English aristocrat; son of Robert I de Umfraville

Odinel de Umfraville (d. 1166) was an English aristocrat, son of Robert I de Umfraville. He owned lands in Northumberland (with Prado Castle) and Yorkshire. He received land from the English King Henry II Plantagenet, in which he began the construction of Harbottle Castle around 1160.

== Origin ==

It is not documented when representatives of the genus appeared in England. Currently, it is considered most likely that the Umfrawili originate from the Norman settlement of Ofranville, located near Dieppe. The first reliably known representative of the genus was Robert I de Umfraville, who received possessions in Northumberland and Yorkshire from King Henry I of England. The main residence of the Umfraville was the Prado Castle, located south of the River Tyne, which allowed control of the road from Carlisle to Newcastle. In addition, it is likely that it was Robert I de Umfraville who received in Scotland possessions in Kinnaird and Danipas (Stirlingshire), which were later disposed of by his descendants.
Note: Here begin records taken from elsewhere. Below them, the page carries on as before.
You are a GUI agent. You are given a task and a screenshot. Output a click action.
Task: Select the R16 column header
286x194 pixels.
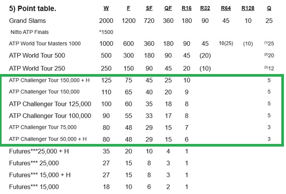187,8
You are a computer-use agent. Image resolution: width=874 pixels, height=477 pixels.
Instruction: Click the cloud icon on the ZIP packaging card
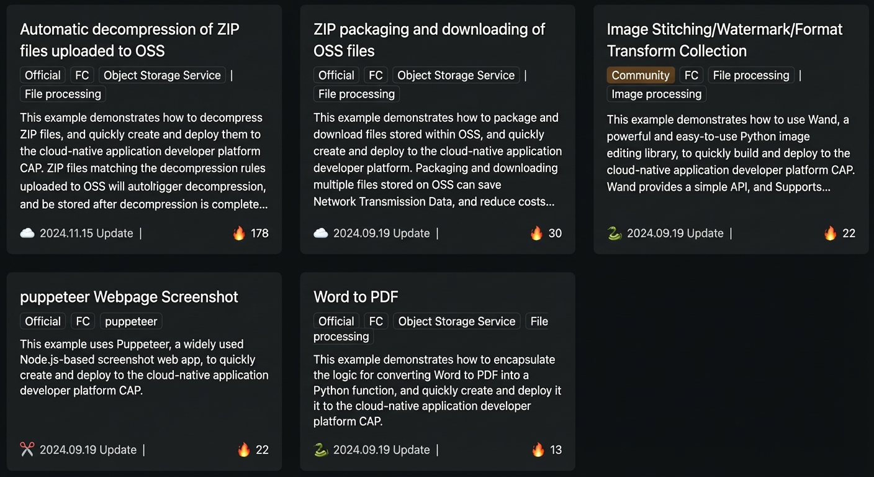(x=321, y=234)
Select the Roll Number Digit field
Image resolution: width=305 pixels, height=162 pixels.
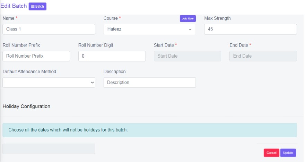[x=112, y=56]
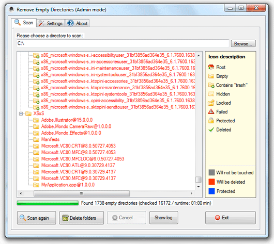
Task: Click the tree scrollbar up arrow
Action: coord(199,56)
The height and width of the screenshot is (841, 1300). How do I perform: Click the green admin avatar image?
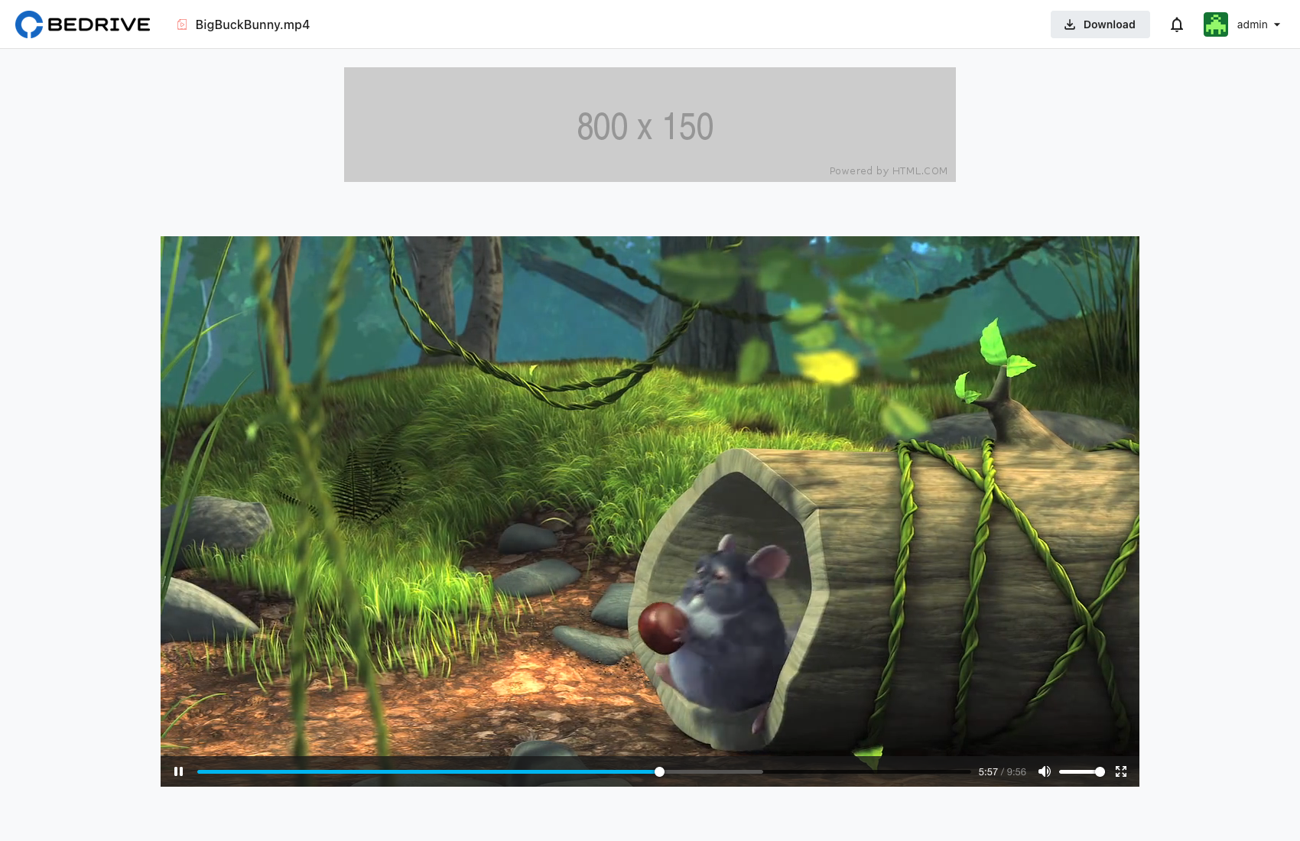1215,24
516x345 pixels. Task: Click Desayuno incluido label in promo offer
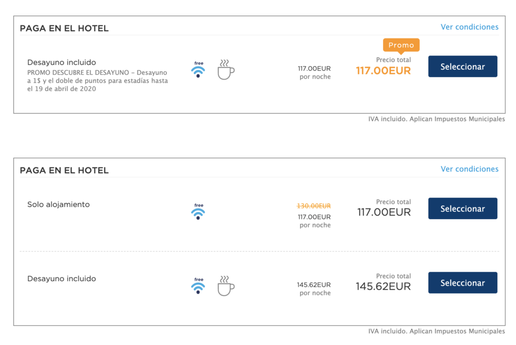click(x=61, y=62)
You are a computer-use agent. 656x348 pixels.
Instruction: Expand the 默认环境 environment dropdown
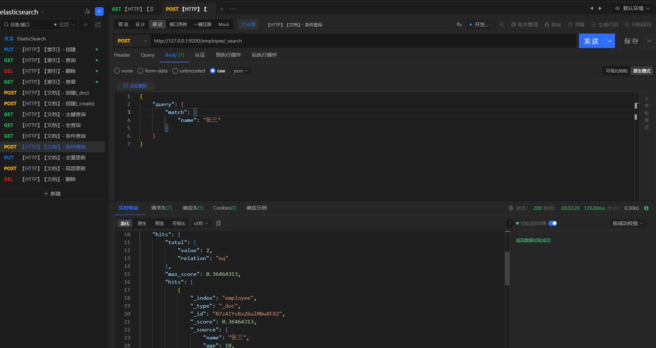(x=633, y=8)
Robert from his marriage with an unknown left two sons: One Barely I and probably Gilbert I.

== Biography ==
Odinel, around 1145, inherited his father's possessions in Northumberland, centered in the Prado. Although he was a vassal of the English king, he also retained ties with Scotland: His name appears several times as a witness on the charters of the Scottish kings David I and Malcolm IV, as well as the future Scottish King William I the Lion (who was Earl of Northumberland during this period) and Bishop Robert of St. Andrews.
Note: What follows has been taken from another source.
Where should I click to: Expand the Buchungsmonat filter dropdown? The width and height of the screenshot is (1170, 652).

In 1156, Odinel participated in a lawsuit against William de Vesky. And shortly before 1162, in Welton, a Judge passed judgment concerning lands in Barradon and Willrinton.

In 1158, Odinel accompanied the English King Henry II Plantagenet to Cumberland.
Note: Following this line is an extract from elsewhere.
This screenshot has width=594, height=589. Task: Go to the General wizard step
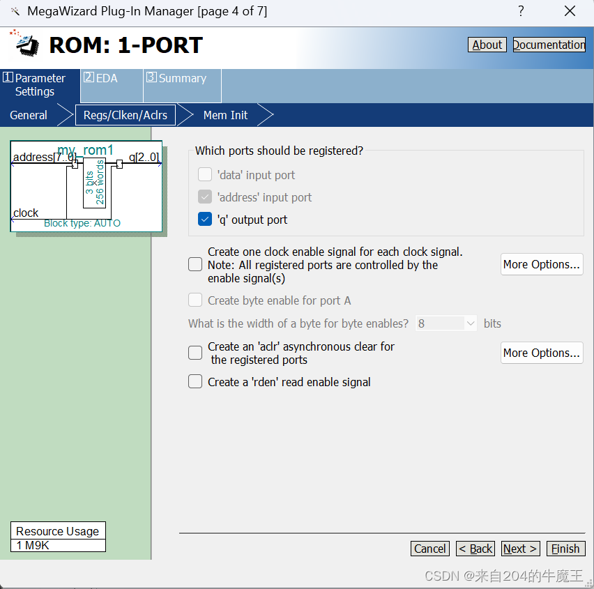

Around 1157, Henry II, who sought to secure Northumberland from the Scots, granted Odinel land on the condition that he would build a castle there. The construction of a wooden castle of the motte and bailey type, named Harbottle, began around 1160

Odinel was last mentioned in 1166 as the owner of two knightly fiefs in Yorkshire. He was succeeded by his son, Odinel II.

== Marriage and babies ==
The name of Odinel's wife is unknown. Son - Odinel II de Umfraville (died 1182), feudal Baron of Prado

== Bibliography ==

- Balfour P. The Scots Peerage. — Edinburgh: David Douglas, 1904. — Vol. I.
- Summerson H. Umfraville, de, family (per. c. 1100–1245) // Oxford Dictionary of National Biography. — Oxf.: Oxford University Press, 2004—2014.
- Sanders I. J. English Baronies: A Study of their Origin and Descent 1086—1327. — Oxford: Clarendon Press, 1960. — 203 p.
- The Complete Peerage of England, Scotland, Ireland, Great Britain and the United Kingdom / G. E. Cokayne, revised and edited by the Hon. Vicary Gibbs. — 2nd edition revised. — London: The St. Catherine Press, 1910. — Vol. I. Ab-Adam to Basing.